Talk:IETF language tag

Latest comment: 9 months ago by DougEwell in topic Complaints about Arabic

Mistakes

edit

The article contains, as it is today, many mistakes. Here is a summary, written by Doug Ewell:

A few examples:
  • "It is written that subtags are separated from each other by a hyphen. This is not true for the given examples in cases where the subtags are empty. The example is en not en-----."
    This statement presupposes that tags can contain "empty subtags," which do not in fact exist. There is only one subtag in the tag "en".
  • "The IETF only derives their subtags from ISO standards, they are therefore not ISO conform."
    The RFC 4646 system does not claim to be "ISO-conformant," and explicitly seeks to mitigate some of the instability of the ISO standards, so this statement is a red herring.
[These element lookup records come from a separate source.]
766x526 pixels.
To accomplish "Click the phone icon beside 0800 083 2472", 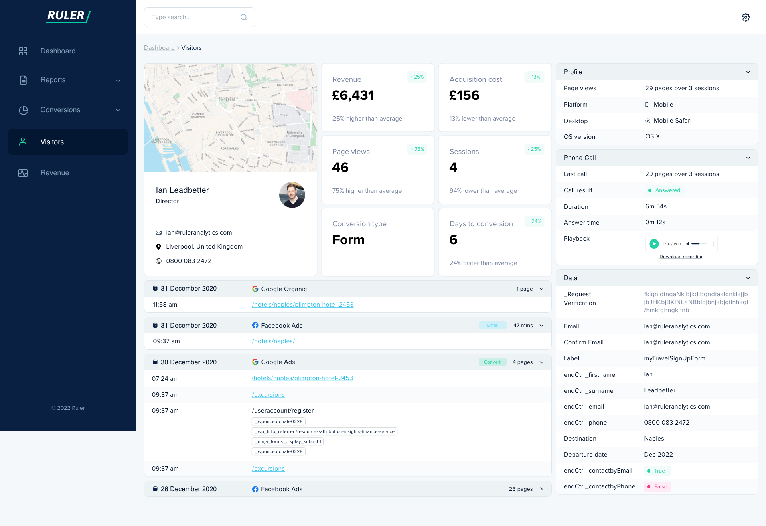I will tap(158, 261).
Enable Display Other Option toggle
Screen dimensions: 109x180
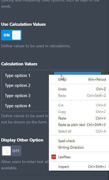point(11,151)
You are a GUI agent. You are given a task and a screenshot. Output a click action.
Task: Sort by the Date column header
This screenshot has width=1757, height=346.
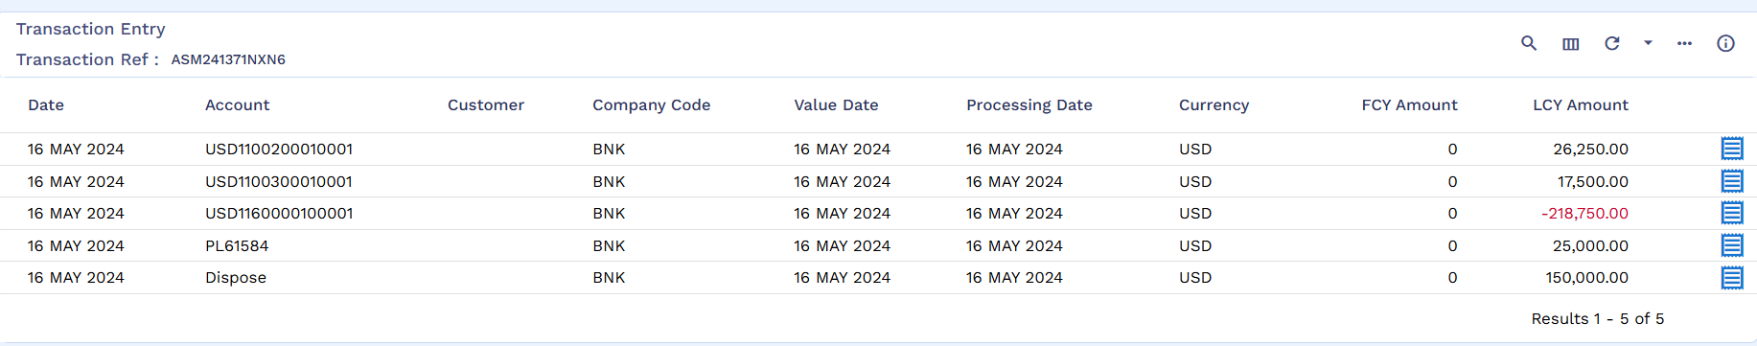pyautogui.click(x=46, y=105)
Country-code TLDs are also not ISO-conformant since they use ".uk" instead of ".gb", and use other extensions to ISO 3166 such as ".ac".
  • "It also reserves some tag parts that currently do not exist."
    Section 2.2.1, point 4 reads:
    "4. All four-character language subtags are reserved for possible future standardization.
    "At the same time ISO 15924 is a four-character subtag, all ready."
    This is a non sequitur. There is no syntactical or namespace collision between language subtags and script subtags, just as there is none between 2-letter language subtags and region subtags.
  • "Since the ISO 3166-1 alpha-2 can change from time to time there is ambiguity in the use. E.g. CS could refer to Serbia and Montenegro or to Czechoslovakia. Section 2.2.4. point 3 C&D solve this. For ambiguous ISO 3166-1 codes the UN M.49 code shall be used."
    This is oversimplified to the point of inaccuracy. While ISO code elements may be ambiguous for the reason given, RFC 4646 does not assign a UN M.49-based subtag in place of *each* of the "ambiguous codes," only the more recently assigned. Going forward, if ISO 3166/MA reassigned "CS" to yet another country, that country would get a UN-based subtag but the existing "CS" subtag would not be changed.
    I'll be making the necessary factual corrections to the article, but others are of course free to jump in and do it first. I thought it would be good to let the list know that these misconceptions exist and may be widespread, because of the wide use of Wikipedia,

--The above unsigned comment was added by 63.252.121.133 at 15:40 UTC on 19 November 2006.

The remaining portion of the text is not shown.